Note that gearwheels 3 and 4 do not represent a gear stage, since the gears are on a common shaft. The speed of the two gears is therefore identical. Thus neither a change of the speed nor a change of the torque takes place. Therefore, this gear pair is not a gear stage.

## Overall transmission ratio

The torque increases as the speed decreases from stage to stage according to the transmission ratios calculated above. In the first gear stage, the torque of the gearbox input shaft is doubled. In the second gear stage, this doubled torque is now tripled. As a result, the torque after the second stage is 6 times higher than at the input shaft. Finally, in the third gear stage this 6 times greater torque is now quadrupled. The total torque at the output shaft of the gearbox is 24 times higher than the torque applied to the gearbox input shaft!

The reverse relationship applies to the speeds. This means, that the rotational speed between input and output of the gearbox is reduced by a factor of 24. Consequently, the input shaft must rotate 24 times for one revolution of the output shaft.

If only the gearbox input and the gearbox output are compared, then the entire transmission behaves like a single gear stage with a transmission ratio of 24. As this example shows, the *total transmission ratio* \(i_t\) of the entire gearbox can therefore be determined by multiplying the individual transmission ratios of the respective gear stages:

\begin{align}

\label{4}

&\boxed{i_t = i_1 \cdot i_2 \cdot i_3 \cdot \dots} \\[5px]

\end{align}

The overall transmission ratio of a gearbox results from the multiplication of the individual transmission ratios of the respective gear stages!

Since the transmission ratio of a gear stage depends on the ratio of the number of teeth involved, a change in the number of teeth on one of the gears generally results in a change of the overall transmission ratio.

If, for example, gear 5 (\(z_5\) = 60 teeth) is replaced by a gear wheel twice as large with twice the number of teeth (\(z_5’\)= 120 teeth), the gear ratio is doubled in this gear stage to \(i_3’\)= 8. This doubling also doubles the overall transmission ratio from 24 to \(i_t’\)= 48.

Dataset records
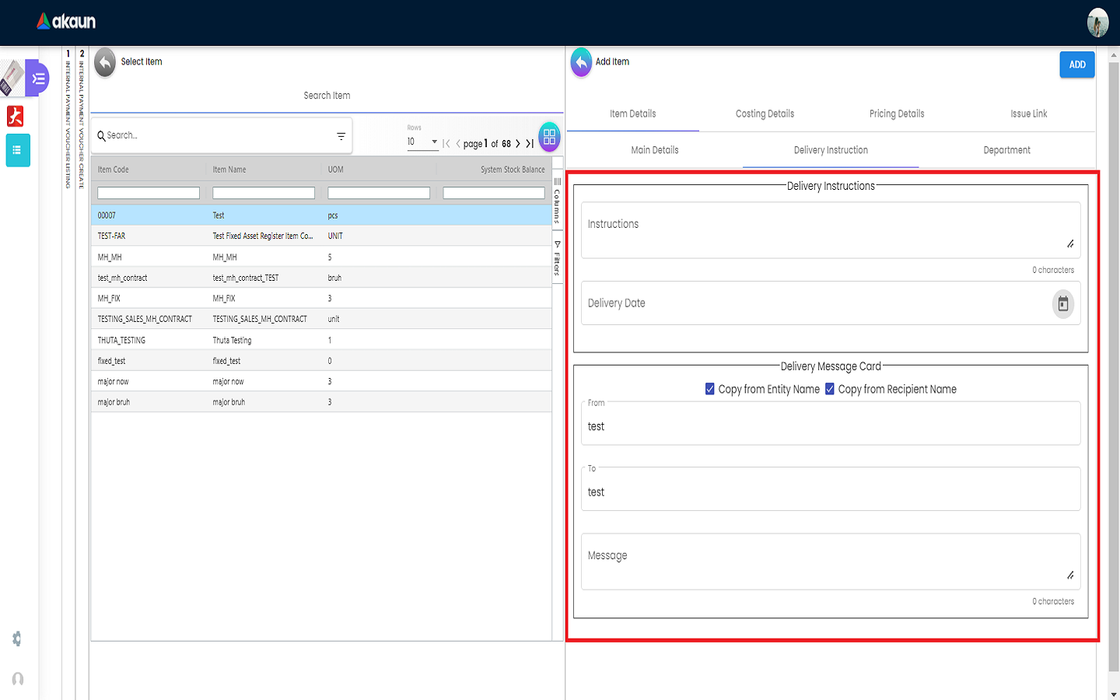Click into the Instructions text field

pos(824,229)
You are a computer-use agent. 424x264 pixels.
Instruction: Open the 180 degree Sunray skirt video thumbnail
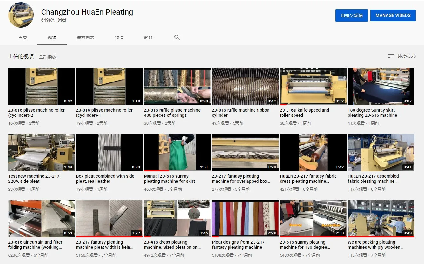[x=381, y=86]
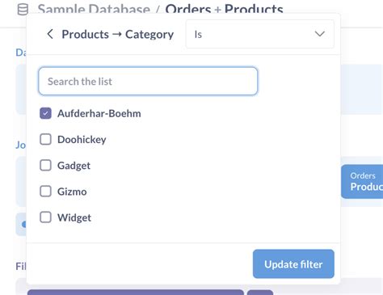The width and height of the screenshot is (383, 295).
Task: Click the purple filter pill at bottom
Action: click(136, 293)
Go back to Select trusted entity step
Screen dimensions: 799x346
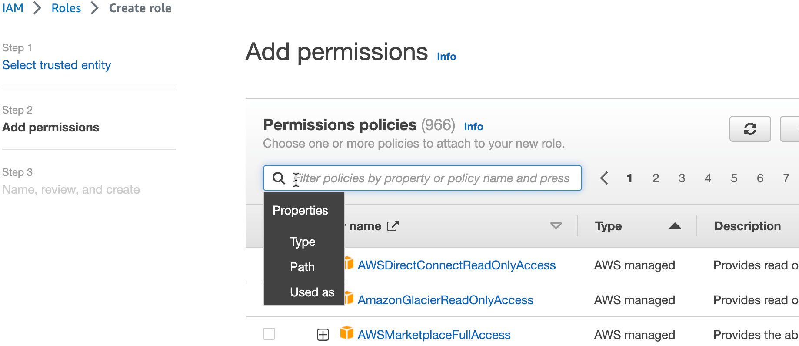click(x=57, y=65)
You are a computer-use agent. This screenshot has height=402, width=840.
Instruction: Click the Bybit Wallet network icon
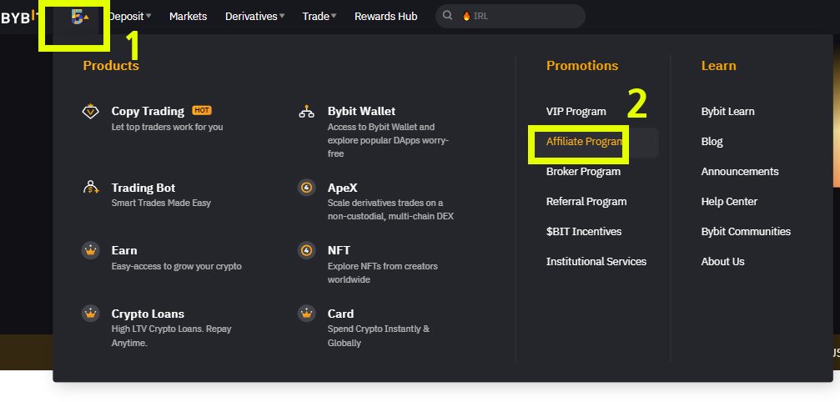pyautogui.click(x=306, y=111)
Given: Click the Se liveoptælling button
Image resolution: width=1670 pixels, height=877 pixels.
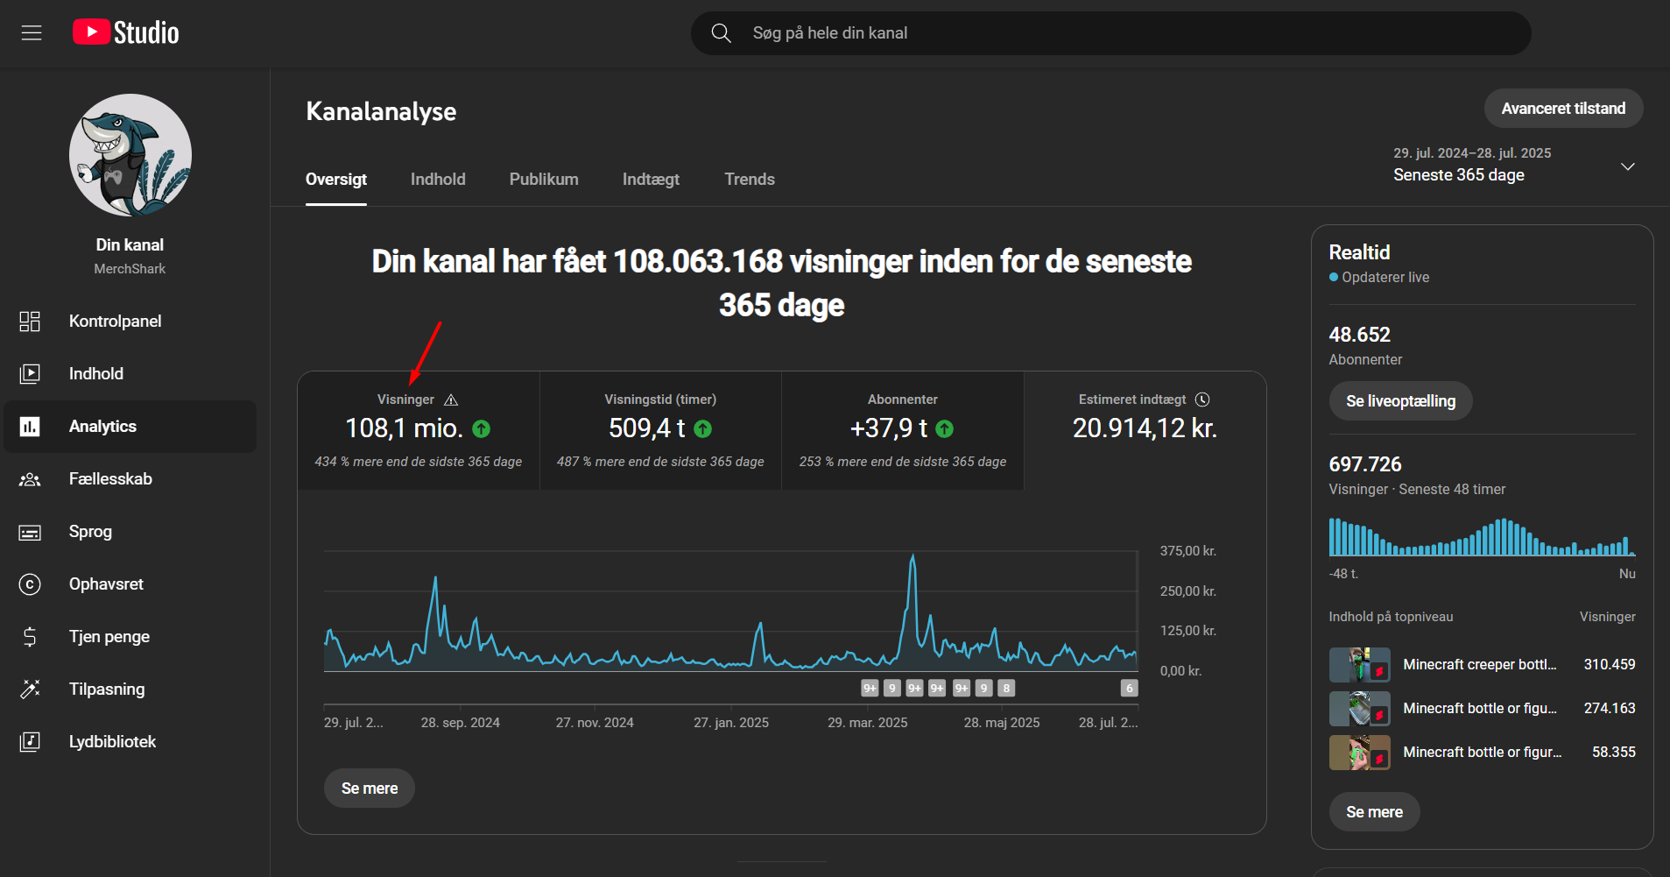Looking at the screenshot, I should (x=1399, y=401).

Objective 1
Using the gearbox text, explain in one to three sentences why gearwheels 3 and 4 are not counted as a gear stage.
Objective 2
From the gearbox text, copy everything from "Note that gearwheels" down to "gearbox input shaft!".
Objective 3
Rewrite as a short list the paragraph of the gearbox text that begins "The torque increases as the speed decreases," keeping its main facts.

Complete answer 1
Gearwheels 3 and 4 sit on a common shaft, so they turn at the same speed. Because of that, neither the speed nor the torque changes, so the pair does not form a gear stage.

Complete answer 2
Note that gearwheels 3 and 4 do not represent a gear stage, since the gears are on a common shaft. The speed of the two gears is therefore identical. Thus neither a change of the speed nor a change of the torque takes place. Therefore, this gear pair is not a gear stage.

## Overall transmission ratio

The torque increases as the speed decreases from stage to stage according to the transmission ratios calculated above. In the first gear stage, the torque of the gearbox input shaft is doubled. In the second gear stage, this doubled torque is now tripled. As a result, the torque after the second stage is 6 times higher than at the input shaft. Finally, in the third gear stage this 6 times greater torque is now quadrupled. The total torque at the output shaft of the gearbox is 24 times higher than the torque applied to the gearbox input shaft!

Complete answer 3
- Torque rises as speed falls from stage to stage, according to the transmission ratios.
- First stage: the input shaft torque is doubled.
- Second stage: the doubled torque is tripled, making it 6 times the input torque.
- Third stage: that 6-fold torque is quadrupled.
- Result: the output shaft torque is 24 times the torque applied to the input shaft.